━━━━━ Source data ━━━━━

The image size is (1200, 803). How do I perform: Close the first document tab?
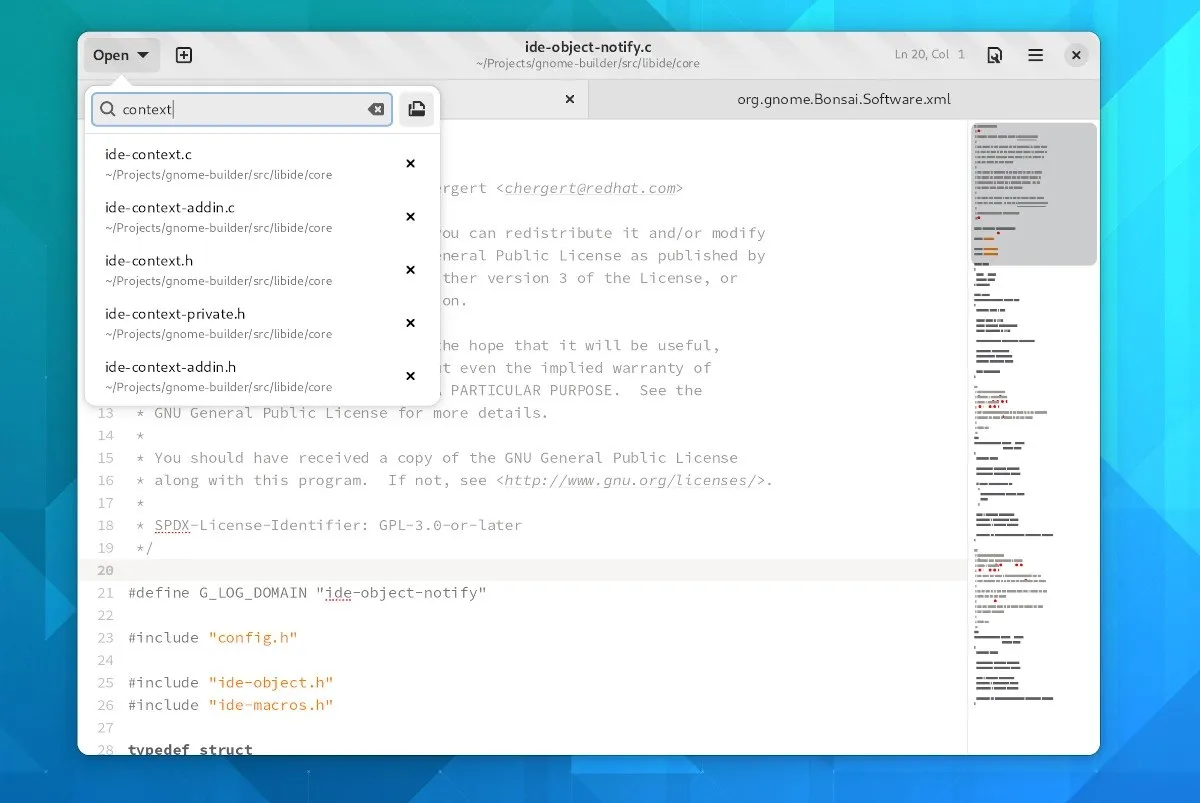click(570, 99)
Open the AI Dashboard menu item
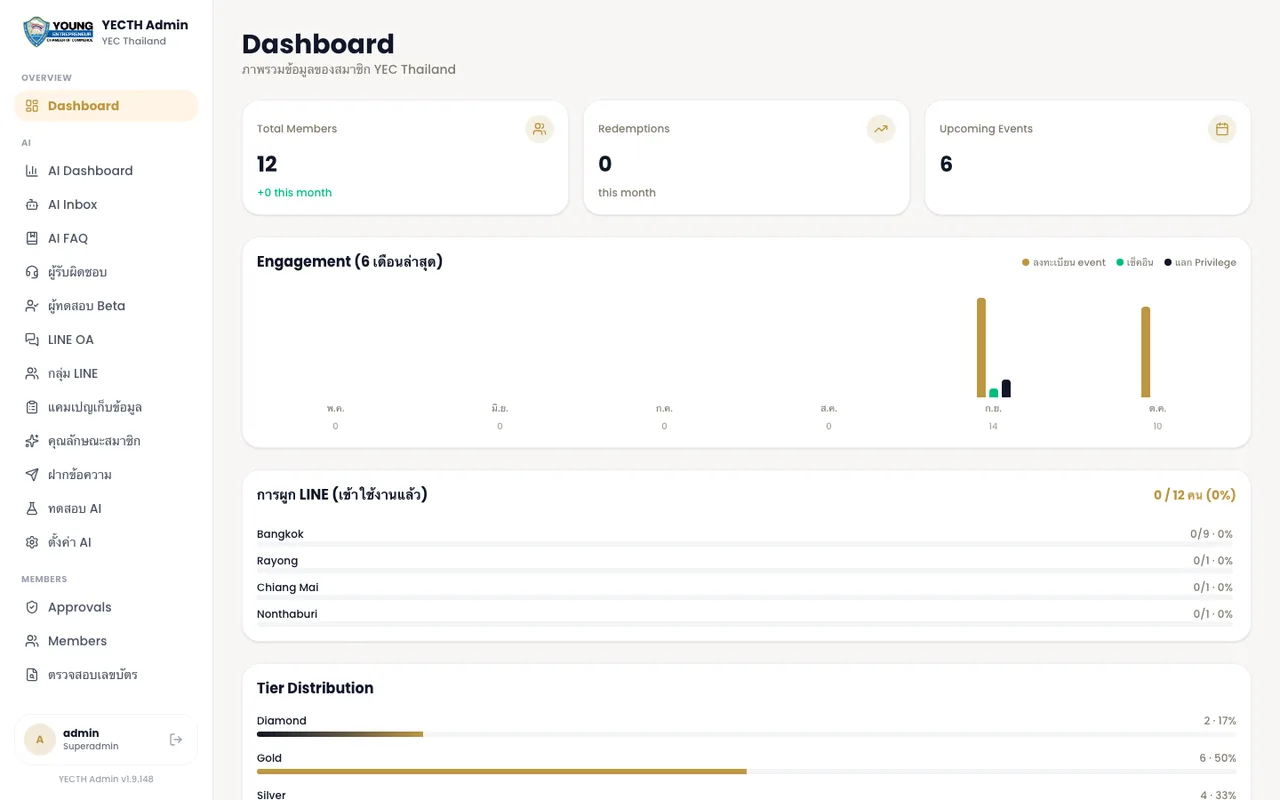Viewport: 1280px width, 800px height. click(106, 171)

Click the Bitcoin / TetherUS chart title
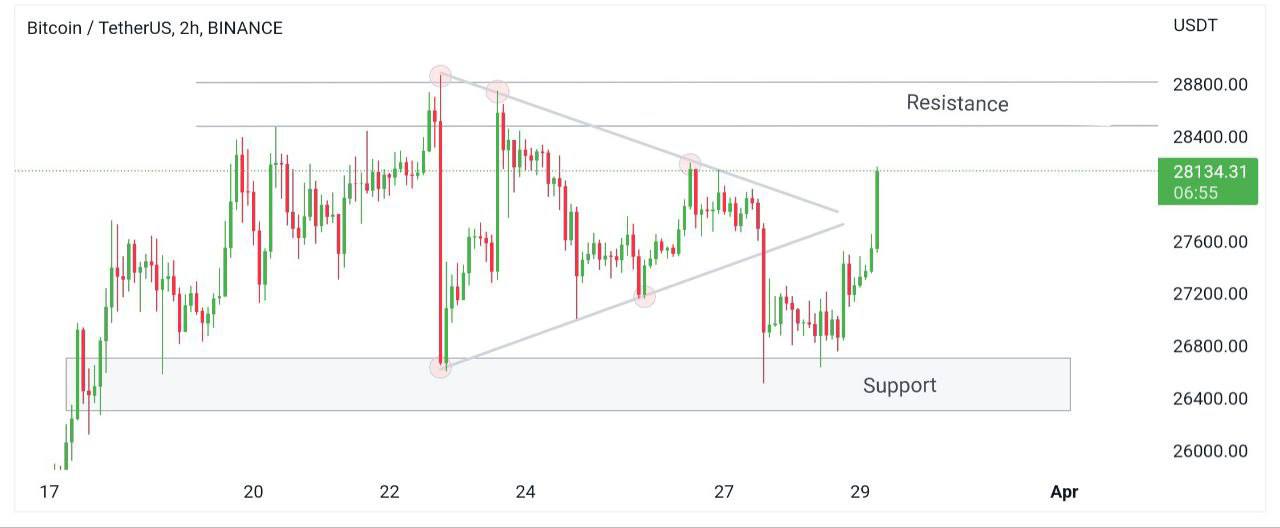[155, 28]
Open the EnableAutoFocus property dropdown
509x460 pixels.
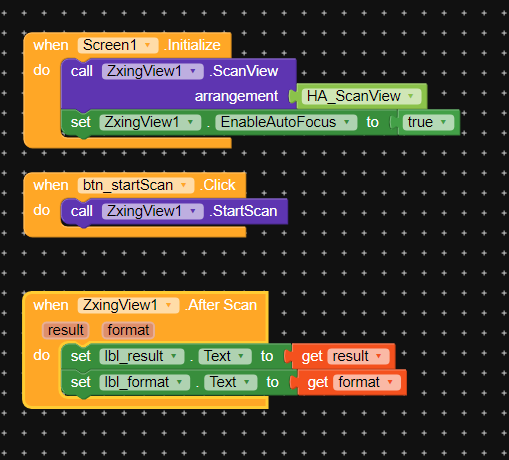click(286, 122)
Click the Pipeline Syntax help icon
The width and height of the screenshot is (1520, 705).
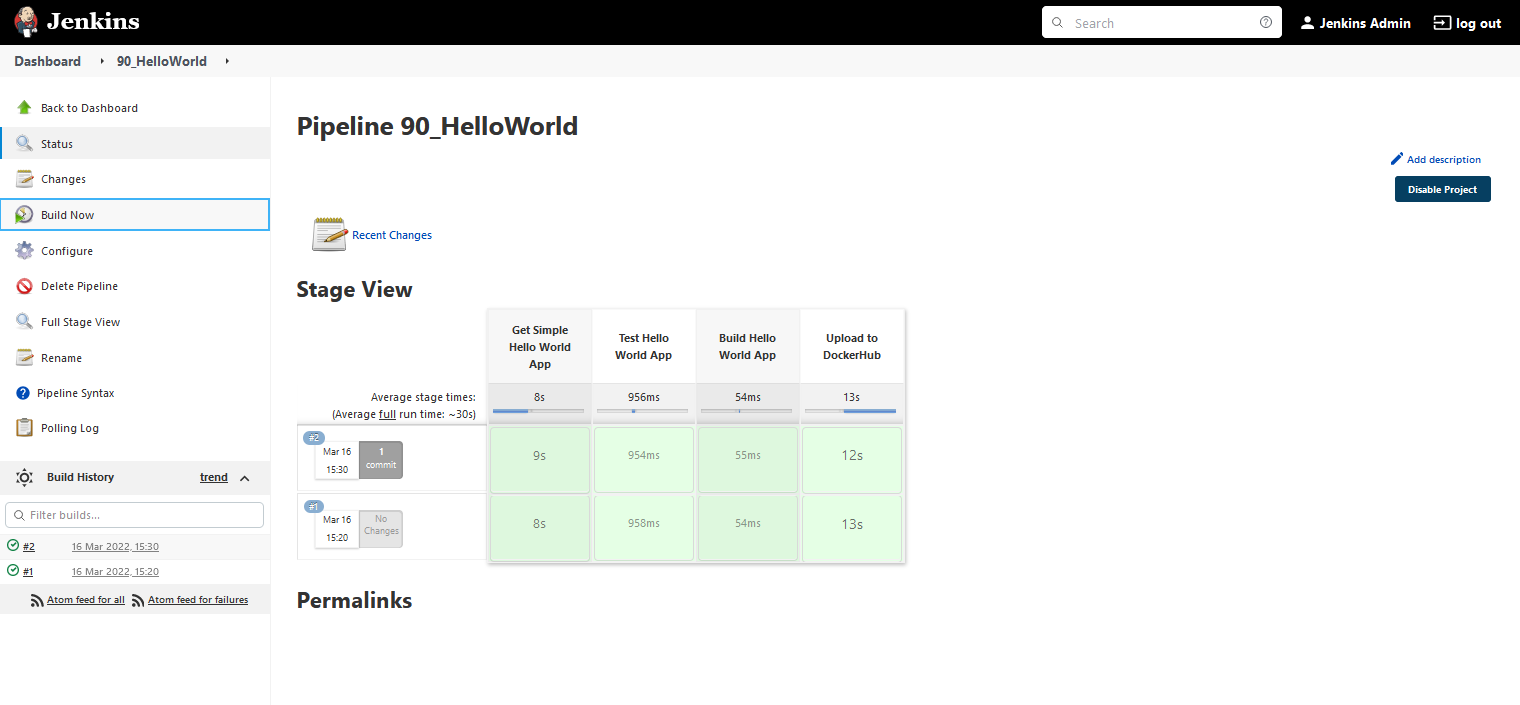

━━━━━

Instructions for the task: Write out exactly the opening lines of the data, stopping after the line that holds "Open the EnableAutoFocus property dropdown". Exclude pictures.

Exercise output:
The image size is (1200, 803). How do I perform: Close the first document tab?
click(570, 99)
Open the AI Dashboard menu item
Viewport: 1280px width, 800px height. click(106, 171)

Click the Bitcoin / TetherUS chart title
[155, 28]
Open the EnableAutoFocus property dropdown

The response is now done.